CBS News partner network Sky News met a couple from Shandong province just a week after they say government officials stormed their home in the middle of the night, restrained Zhou Guoqiang and whisked his wife away to a government-run hospital.

Zhou told Sky's correspondent Mark Stone that he begged to pay the fine to get an exemption from the controversial population control policy, but by the time he made it to the hospital, his wife Liu Xinwen had already been injected with drugs to kill their child.

The couple, who already have a 10-year-old son, is devastated.

One nurse on the maternity ward at the hospital talked to Stone about the case, but she insisted she could not say whether the abortion was forced or voluntary. "It is not my place to care," she told him.

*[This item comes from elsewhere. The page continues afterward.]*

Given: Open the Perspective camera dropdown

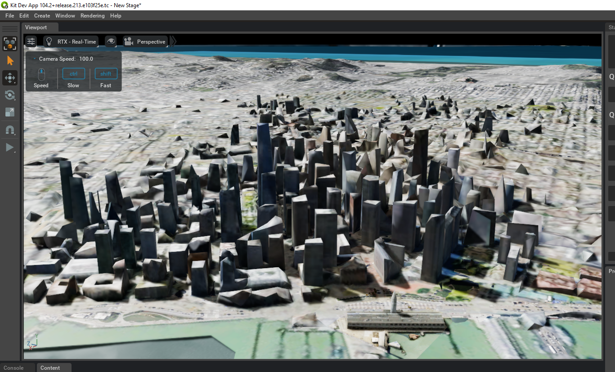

China's "Family Planning" laws came into effect about three decades ago. They allow families in rural areas to have a second child if their first was a girl. Other couples are granted permission to expand their families for a fee, which can be exorbitant. There are heavy fines for violating the rules.

Forced abortions are illegal in China, but Stone says Liu's case highlights the fact that the rules are often enforced at the whim of the local Family Planning offices and the Communist Party officials who staff them. The local officials are reportedly given abortion quotas to meet if they want to see their careers advance.

Sky's request for comment on the story from China's central government went unanswered.

In July, a distraught man stabbed to death two officials at a Family Planning office in the southern Guangxi region. He confronted the officials after the office refused to issue his fourth child with a vital birth certificate-like document, because he couldn't afford to pay the fine.